Sultan Anne daha şiddetli ağlamaya başladı ve yere bir daha çok kötü. "Benim canım acıyor, canım. Sen bu acının ne demek olduğunu biliyor musun gelin ? Bilemezsin evladın olmadığı sürece bilemezsin."

"Sultan Hanım, dediğiniz gibi ben bu acıyı bilemem ama benim annem çok iyi bilir. Şuan sizin oğlunuzun canı yanıyor ve istediğiniz an onu görebilirsiniz ama benim annemin canımın yandığından haberi yok. Olsa da zaten malum konağa gelemiyor. O yüzden şöyle söyleyeyim siz buna acı dersiniz ya değil beterin beteri var tam karşınızda." Annemden bahsettiğim her an gözlerim dolmaya başlar oldu. Allah'ım bu nasıl bir özlemdi. Allah hiç kimseyi annesinden ayırmasın, onun kokusunu bilmeden yaşatmasın.

Azat Ağa bileğimden tuttu. Öfkeli görünüyordu. Yanlış bir şey mi dedim acaba ya da sultan Hanım'ın kolunu tuttum diye mi olmuştu bu olanlar.

Azat telefonuna gelen bildirim ile yolu değiştirdi. Burası bizim çiftliğe yaklaşık 30 dakika uzaklıkta olan taşlı yoldu.

"Kafama mı sıkacaksın burada ? İyi de ben bir şey yapmadım ki."

"İN." Azat'ın haykırması ile aşağıya indim. Etrafta kimse görünmüyordu. Zaten bizimkiler de çiftliğe çok gitmezlerdi.

"Yürü," Azat'ın dediği ile yavaşça yürüdüm. Burayı bile özlemişim. Taşına, suyuna kurban olduğumun Mardin'i.

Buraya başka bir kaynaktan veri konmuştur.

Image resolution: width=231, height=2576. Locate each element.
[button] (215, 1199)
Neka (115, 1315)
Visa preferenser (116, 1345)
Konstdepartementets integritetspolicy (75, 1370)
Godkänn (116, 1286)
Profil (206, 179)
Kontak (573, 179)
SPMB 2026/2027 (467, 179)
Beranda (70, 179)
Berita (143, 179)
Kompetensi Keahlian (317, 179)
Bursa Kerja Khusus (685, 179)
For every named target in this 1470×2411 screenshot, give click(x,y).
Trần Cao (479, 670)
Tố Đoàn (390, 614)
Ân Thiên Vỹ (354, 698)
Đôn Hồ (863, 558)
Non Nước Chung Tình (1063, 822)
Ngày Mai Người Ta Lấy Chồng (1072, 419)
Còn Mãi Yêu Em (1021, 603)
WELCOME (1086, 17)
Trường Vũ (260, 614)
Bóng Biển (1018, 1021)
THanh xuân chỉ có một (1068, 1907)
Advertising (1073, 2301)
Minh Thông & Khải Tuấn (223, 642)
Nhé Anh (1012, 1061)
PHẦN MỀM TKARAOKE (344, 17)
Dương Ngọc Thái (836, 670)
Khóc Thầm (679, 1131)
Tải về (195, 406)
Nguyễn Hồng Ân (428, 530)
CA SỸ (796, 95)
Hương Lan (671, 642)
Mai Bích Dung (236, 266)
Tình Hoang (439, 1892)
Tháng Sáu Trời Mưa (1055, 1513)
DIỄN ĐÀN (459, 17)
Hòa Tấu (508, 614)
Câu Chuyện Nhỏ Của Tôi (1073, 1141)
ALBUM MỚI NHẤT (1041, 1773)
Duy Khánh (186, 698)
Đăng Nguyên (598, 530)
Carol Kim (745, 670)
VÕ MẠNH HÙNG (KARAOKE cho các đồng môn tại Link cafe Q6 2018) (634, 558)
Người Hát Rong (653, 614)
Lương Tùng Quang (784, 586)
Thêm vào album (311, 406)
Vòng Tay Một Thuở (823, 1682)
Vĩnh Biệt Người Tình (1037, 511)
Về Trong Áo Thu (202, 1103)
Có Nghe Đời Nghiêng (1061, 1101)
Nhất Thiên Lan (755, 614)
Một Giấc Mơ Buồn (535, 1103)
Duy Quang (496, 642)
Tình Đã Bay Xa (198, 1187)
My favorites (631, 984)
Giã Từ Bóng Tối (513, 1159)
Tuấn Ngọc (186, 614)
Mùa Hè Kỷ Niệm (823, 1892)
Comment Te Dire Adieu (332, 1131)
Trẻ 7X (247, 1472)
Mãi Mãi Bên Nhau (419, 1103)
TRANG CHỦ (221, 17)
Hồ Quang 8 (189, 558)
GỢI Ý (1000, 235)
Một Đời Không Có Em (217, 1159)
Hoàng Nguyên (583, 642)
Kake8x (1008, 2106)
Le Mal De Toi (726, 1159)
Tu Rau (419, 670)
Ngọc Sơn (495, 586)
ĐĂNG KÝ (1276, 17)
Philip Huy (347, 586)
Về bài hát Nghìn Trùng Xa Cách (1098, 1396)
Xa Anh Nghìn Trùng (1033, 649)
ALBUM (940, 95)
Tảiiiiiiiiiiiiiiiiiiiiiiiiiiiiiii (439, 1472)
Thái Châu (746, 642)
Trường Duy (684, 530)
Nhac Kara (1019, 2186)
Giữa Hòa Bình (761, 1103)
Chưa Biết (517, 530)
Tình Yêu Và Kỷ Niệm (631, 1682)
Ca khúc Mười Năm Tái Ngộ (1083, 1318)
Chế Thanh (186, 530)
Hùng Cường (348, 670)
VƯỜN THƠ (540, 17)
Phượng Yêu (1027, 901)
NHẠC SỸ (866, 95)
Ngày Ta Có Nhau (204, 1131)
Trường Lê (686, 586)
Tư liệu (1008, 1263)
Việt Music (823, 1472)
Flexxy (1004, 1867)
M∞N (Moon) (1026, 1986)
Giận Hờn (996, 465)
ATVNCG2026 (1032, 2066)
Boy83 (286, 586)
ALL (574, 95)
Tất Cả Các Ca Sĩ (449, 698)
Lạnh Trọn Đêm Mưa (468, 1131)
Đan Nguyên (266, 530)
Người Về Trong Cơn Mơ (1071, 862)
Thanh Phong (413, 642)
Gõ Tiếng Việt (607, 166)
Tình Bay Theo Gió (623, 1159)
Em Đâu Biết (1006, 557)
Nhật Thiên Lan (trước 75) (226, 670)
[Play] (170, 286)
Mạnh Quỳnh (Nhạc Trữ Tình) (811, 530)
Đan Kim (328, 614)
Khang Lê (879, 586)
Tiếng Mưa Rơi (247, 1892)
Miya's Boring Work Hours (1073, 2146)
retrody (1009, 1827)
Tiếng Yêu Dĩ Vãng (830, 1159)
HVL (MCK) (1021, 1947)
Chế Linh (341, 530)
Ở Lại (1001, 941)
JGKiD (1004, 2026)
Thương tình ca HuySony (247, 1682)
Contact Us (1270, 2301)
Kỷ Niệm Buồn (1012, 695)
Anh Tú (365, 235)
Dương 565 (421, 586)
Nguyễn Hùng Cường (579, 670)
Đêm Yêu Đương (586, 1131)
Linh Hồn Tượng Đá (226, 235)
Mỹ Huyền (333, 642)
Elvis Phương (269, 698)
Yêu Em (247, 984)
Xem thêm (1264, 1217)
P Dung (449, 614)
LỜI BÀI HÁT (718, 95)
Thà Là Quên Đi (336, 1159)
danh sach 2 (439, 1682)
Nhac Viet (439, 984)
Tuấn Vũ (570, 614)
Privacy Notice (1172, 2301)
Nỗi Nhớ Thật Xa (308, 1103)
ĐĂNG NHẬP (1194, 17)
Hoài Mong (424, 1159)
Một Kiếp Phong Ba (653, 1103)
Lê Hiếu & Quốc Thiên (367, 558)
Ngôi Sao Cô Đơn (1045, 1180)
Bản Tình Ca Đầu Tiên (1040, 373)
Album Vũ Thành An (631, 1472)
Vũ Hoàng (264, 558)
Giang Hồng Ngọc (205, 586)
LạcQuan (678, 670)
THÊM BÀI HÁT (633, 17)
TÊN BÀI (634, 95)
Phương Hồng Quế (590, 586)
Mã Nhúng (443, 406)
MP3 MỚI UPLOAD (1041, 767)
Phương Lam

5 dakikalık bir mesafe ile karşımda duran Hayrun ile Berfin'i görünce küçük çaplı bir şok geçirdim.

Berfin'e doğru koşmaya başladım o da bana doğru koşuyordu. İlk defa bu kadar ayrı kalmıştık. Gözlerimden yaşlar süzüldü. O benim canımdı, ikizimdi.

Berfin beni kucağına alıp döndürdüğünde gözyaşlarımı boynuna sakladım. Berfin de benim gibi ağlıyordu. Yaklaşık 3 dakika kadar sarılı kaldık. Harun fırsattan istifade hemen kucağıma atladı.

"Beya büyümüş müyüm ?" Başımı salladım ve yanaklarına sulu sulu öpücükler bıraktım. "Hem de çok büyümüşsün aşkım." Azat aşkım dediğim için yine kaşlarını çatmıştı.

"Hadi o zaman beni Asat'a kuma al. Sonra da senin gibi bir sürü güzel kızımız olur ve senin ile evlenmek isteyenler çocuklarımız ile evlenir ne dersin ?" Harun'un dediğine Berfin ile kahkaha tufanı kopardık. Azat Ağa ise başını salladı. Küçük çocuğu kıskanıyor galiba.

Azat harun'u kucağımdan alıp Berfin'in kucağına verdi. "Git Berfin ile evlen ya da Dilan ile evlen. Benan HALANDAN uzak dur abicim." Gülmekten altıma sıçmam an meselesi idi. Off çok komik olay.